Directive
Copy the following listing line for line, without changing any wording, punctuation, or spacing.

Materials provided
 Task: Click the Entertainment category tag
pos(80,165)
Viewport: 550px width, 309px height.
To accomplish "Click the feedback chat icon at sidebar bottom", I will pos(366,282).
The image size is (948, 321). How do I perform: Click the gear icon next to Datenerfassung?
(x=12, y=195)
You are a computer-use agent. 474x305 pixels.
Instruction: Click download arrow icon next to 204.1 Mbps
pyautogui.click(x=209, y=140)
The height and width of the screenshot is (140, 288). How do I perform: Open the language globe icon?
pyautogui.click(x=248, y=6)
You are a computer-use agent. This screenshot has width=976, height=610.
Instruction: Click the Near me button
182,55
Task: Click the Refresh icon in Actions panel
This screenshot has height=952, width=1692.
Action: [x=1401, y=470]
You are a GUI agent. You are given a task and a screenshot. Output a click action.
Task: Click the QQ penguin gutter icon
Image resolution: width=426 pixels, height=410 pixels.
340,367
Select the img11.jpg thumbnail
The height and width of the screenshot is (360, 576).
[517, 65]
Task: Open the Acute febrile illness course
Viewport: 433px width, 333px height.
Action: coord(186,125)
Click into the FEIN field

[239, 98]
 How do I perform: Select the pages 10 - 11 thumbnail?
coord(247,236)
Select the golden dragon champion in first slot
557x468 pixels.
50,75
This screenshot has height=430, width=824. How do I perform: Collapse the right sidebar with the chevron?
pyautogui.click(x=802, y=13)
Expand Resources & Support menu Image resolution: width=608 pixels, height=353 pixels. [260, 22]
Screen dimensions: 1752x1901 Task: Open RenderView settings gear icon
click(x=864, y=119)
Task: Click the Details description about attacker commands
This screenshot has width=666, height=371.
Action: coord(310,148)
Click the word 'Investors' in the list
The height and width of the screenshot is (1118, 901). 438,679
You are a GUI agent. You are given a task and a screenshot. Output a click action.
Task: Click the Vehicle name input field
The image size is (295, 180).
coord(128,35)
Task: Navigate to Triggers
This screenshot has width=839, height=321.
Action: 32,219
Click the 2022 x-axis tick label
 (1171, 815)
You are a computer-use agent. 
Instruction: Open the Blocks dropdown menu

Exercise output
 Task: Click the Entertainment category tag
pos(80,165)
Viewport: 550px width, 309px height.
To accomplish "Click the feedback chat icon at sidebar bottom", I will pos(366,282).
The image size is (948, 321). How do I perform: Click the gear icon next to Datenerfassung?
(x=12, y=195)
You are a computer-use agent. 474x305 pixels.
Instruction: Click download arrow icon next to 204.1 Mbps
pyautogui.click(x=209, y=140)
The height and width of the screenshot is (140, 288). How do I perform: Open the language globe icon?
pyautogui.click(x=248, y=6)
You are a computer-use agent. This screenshot has width=976, height=610.
Instruction: Click the Near me button
182,55
Task: Click the Refresh icon in Actions panel
This screenshot has height=952, width=1692.
Action: [x=1401, y=470]
You are a GUI agent. You are given a task and a screenshot. Output a click action.
Task: Click the QQ penguin gutter icon
Image resolution: width=426 pixels, height=410 pixels.
340,367
Select the img11.jpg thumbnail
The height and width of the screenshot is (360, 576).
[517, 65]
Task: Open the Acute febrile illness course
Viewport: 433px width, 333px height.
Action: coord(186,125)
Click into the FEIN field

[239, 98]
 How do I perform: Select the pages 10 - 11 thumbnail?
coord(247,236)
Select the golden dragon champion in first slot
557x468 pixels.
50,75
This screenshot has height=430, width=824. How do I perform: Collapse the right sidebar with the chevron?
pyautogui.click(x=802, y=13)
Expand Resources & Support menu Image resolution: width=608 pixels, height=353 pixels. [260, 22]
Screen dimensions: 1752x1901 Task: Open RenderView settings gear icon
click(x=864, y=119)
Task: Click the Details description about attacker commands
This screenshot has width=666, height=371.
Action: coord(310,148)
Click the word 'Investors' in the list
The height and width of the screenshot is (1118, 901). 438,679
You are a GUI agent. You are given a task and a screenshot. Output a click action.
Task: Click the Vehicle name input field
The image size is (295, 180).
coord(128,35)
Task: Navigate to Triggers
This screenshot has width=839, height=321.
Action: 32,219
Click the 2022 x-axis tick label
 (1171, 815)
You are a computer-use agent. 
Instruction: Open the Blocks dropdown menu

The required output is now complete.